Plainte de Schiappa contre les gilets jaunes : la vidéo est différente de ce que la ministre a raconté

Le 24 mai dernier, des « gilets jaunes » avaient manifesté devant le domicile sarthois de la secrétaire d’Etat en pleine nuit.

« Agression sonore », « injures sexistes »… Six « gilets jaunes » comparaissent ce mercredi 24 juillet devant le tribunal correctionnel du Mans pour leur participation à une manifestation nocturne devant le domicile de Marlène Schiappa, en mai dernier.

Marlène Schiappa à l’Assemblée nationale, le 27 novembre 2018.
©CHRISTOPHE ARCHAMBAULT / AFP

Il était environ minuit et quart, dans la nuit du 24 au 25 mai dernier, quand un petit cortège de « gilets jaunes » s’était retrouvé devant la maison de la secrétaire d’Etat chargée de l’Egalité entre les femmes et les hommes et de la lutte contre les discriminations Marlène Schiappa, au Mans.
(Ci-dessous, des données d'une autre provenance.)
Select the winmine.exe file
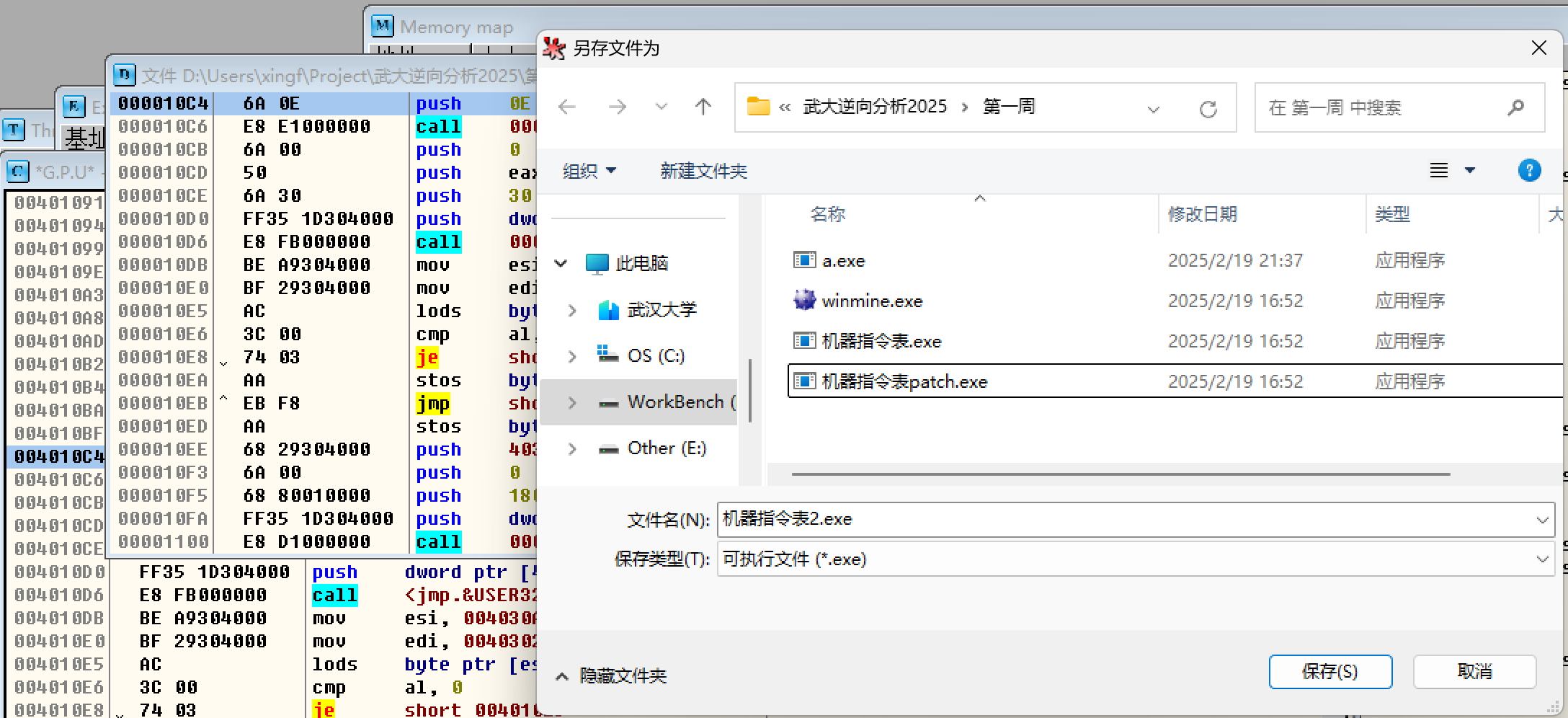Screen dimensions: 1568x718 [872, 301]
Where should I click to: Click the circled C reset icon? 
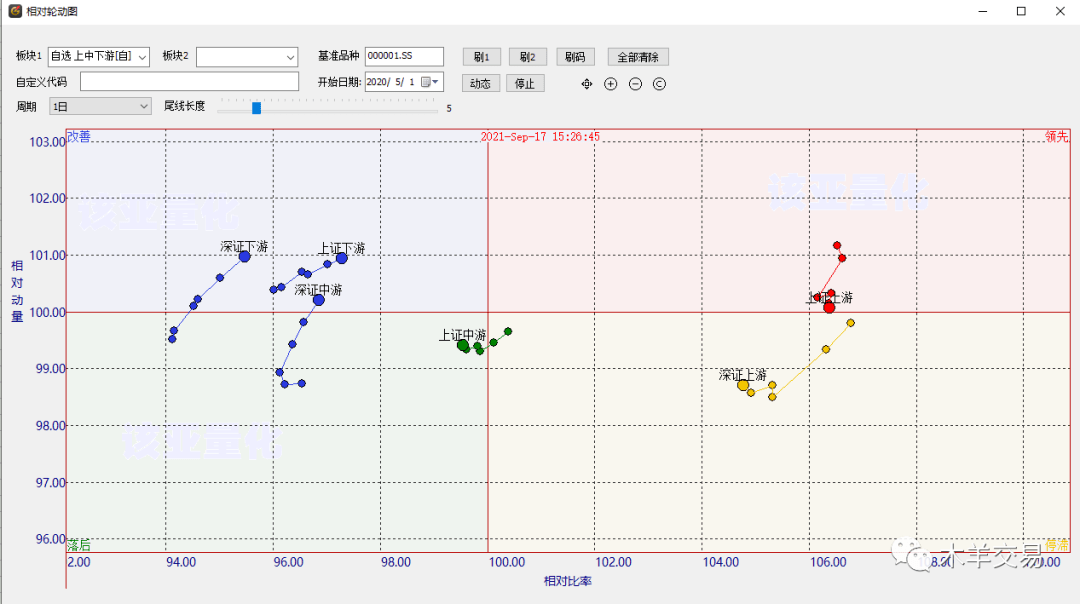click(659, 84)
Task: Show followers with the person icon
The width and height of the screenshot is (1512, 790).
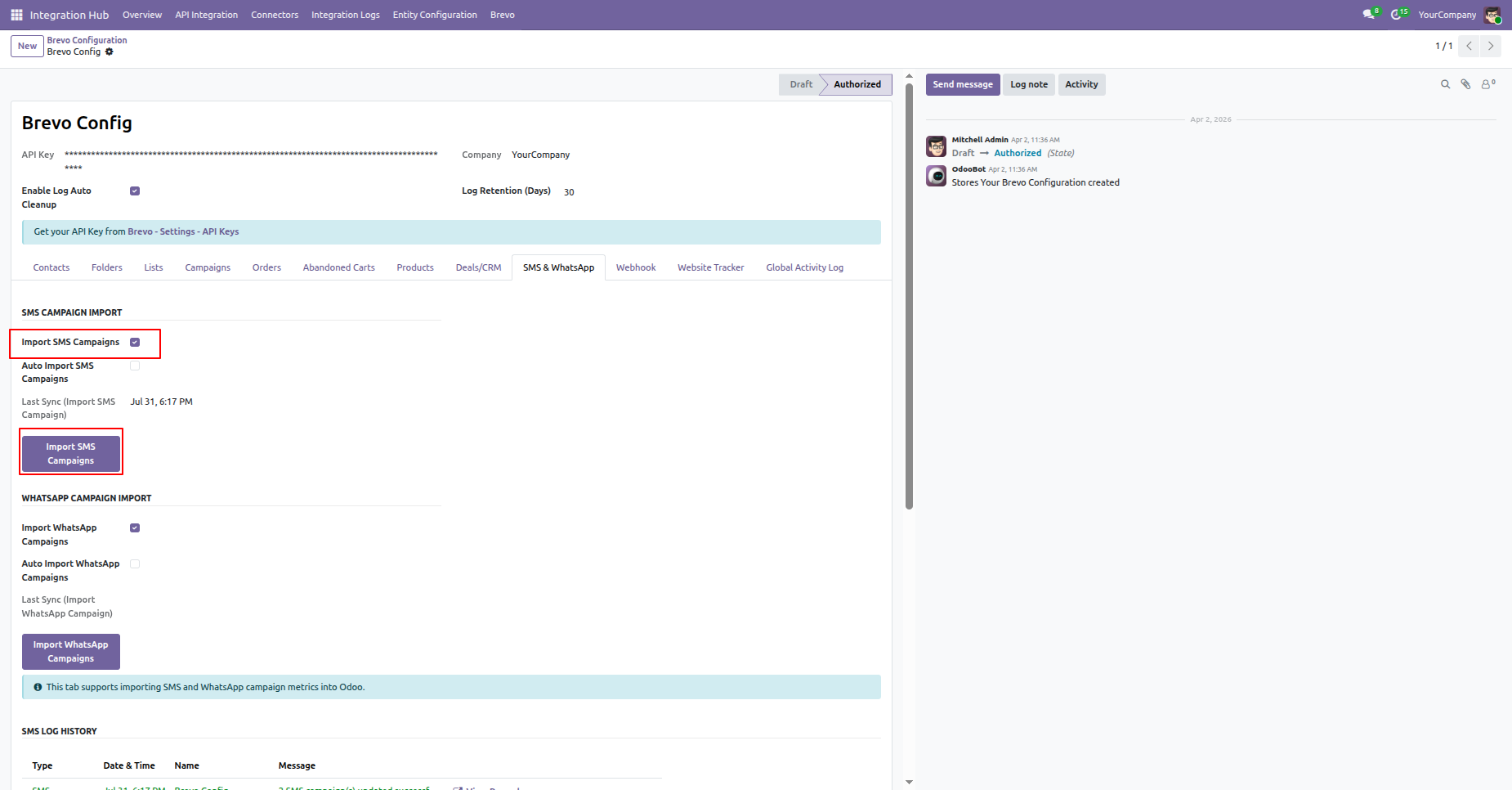Action: pyautogui.click(x=1487, y=84)
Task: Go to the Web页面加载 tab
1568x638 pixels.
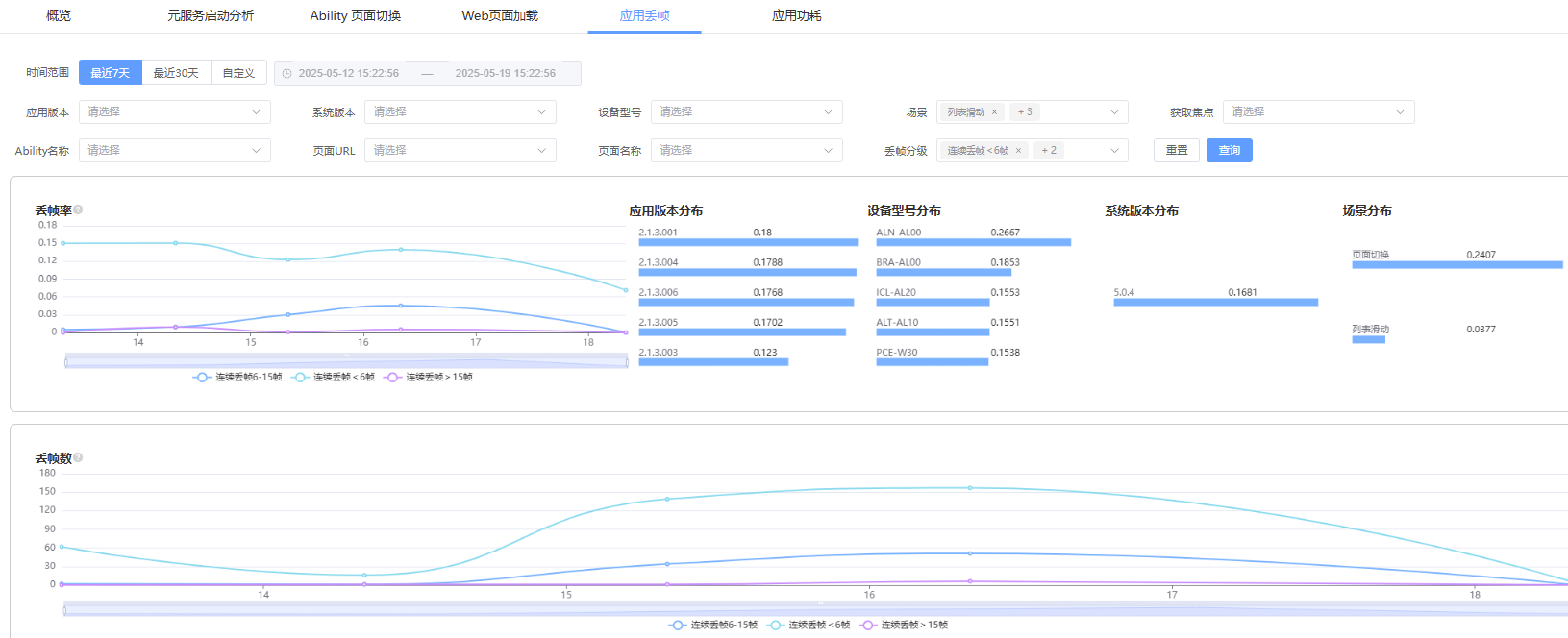Action: (x=500, y=16)
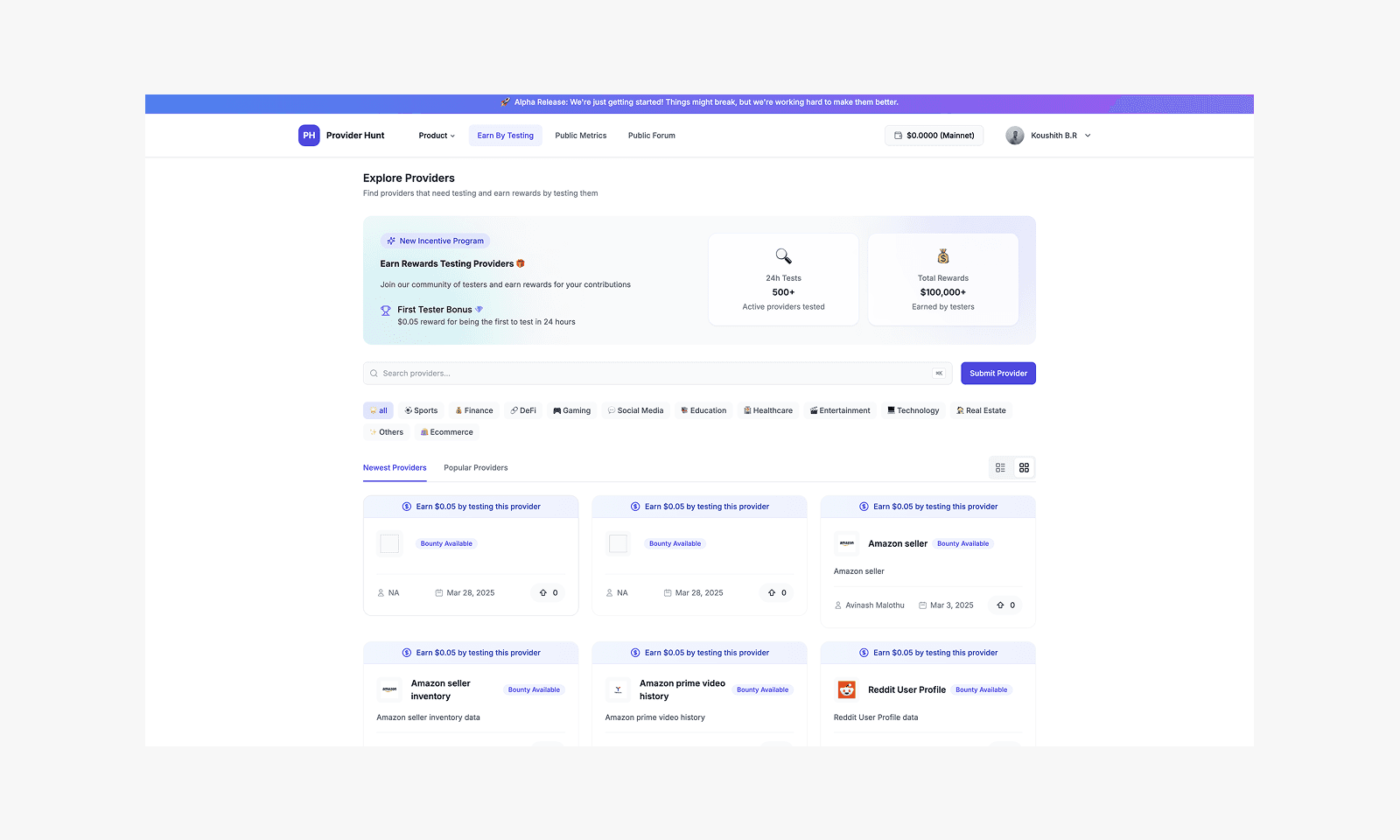Click the Reddit User Profile logo
Image resolution: width=1400 pixels, height=840 pixels.
[846, 690]
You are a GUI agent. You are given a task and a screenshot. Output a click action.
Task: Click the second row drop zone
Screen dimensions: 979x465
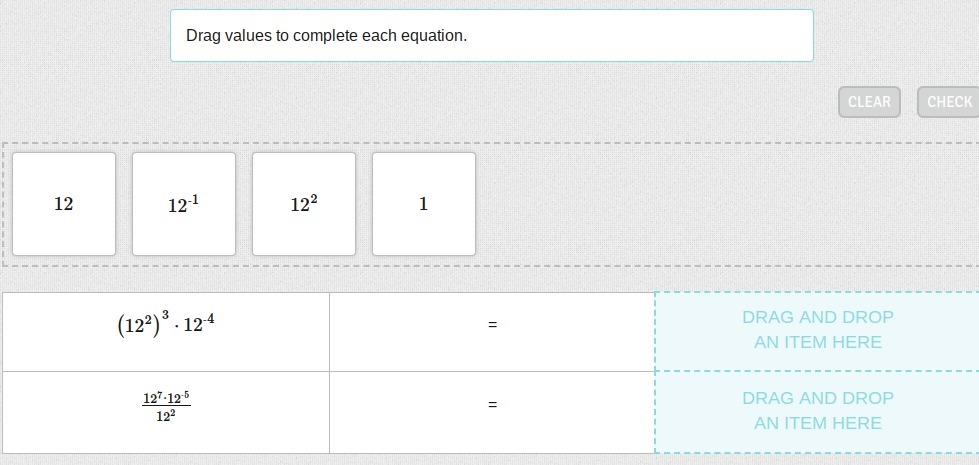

La quarantaine de personnes rassemblée se met à entonner des slogans. Des chants anti-gouvernement, anti-système, anti-Marlène Schiappa. La secrétaire d’Etat évoque sur Facebook et sur les plateaux de television « des slogans agressifs », des « menaces de mort » et insiste sur le « traumatisme » de ses deux enfants, réveillés par le tapage nocturne. Des événements d’une « violence intolérable », qui la conduisent à porter plainte.« Les enfants tirées du sommeil se sont levées en pleurant et criant et sont venues en courant car je vous laisse imaginer l’effet sur des enfants endormis des bruits de détonation couplés aux bruits de frappe sur les portes et les fenêtres et les cris assimilés Schiappa, on est venus te crever !” »

Schiappa Facebook

Plusieurs chefs d’accusations ont été retenus contre les personnes jugées ce mercredi : deux personnes comparaissent ainsi pour « agression sonore », deux pour « organisation d’une manifestation non déclarée » et deux pour « injures sexistes », et les peines peuvent aller de six mois à un an de prison ferme. Aucune mention des « menaces » sur lesquelles la secrétaire d’Etat avait pourtant insisté.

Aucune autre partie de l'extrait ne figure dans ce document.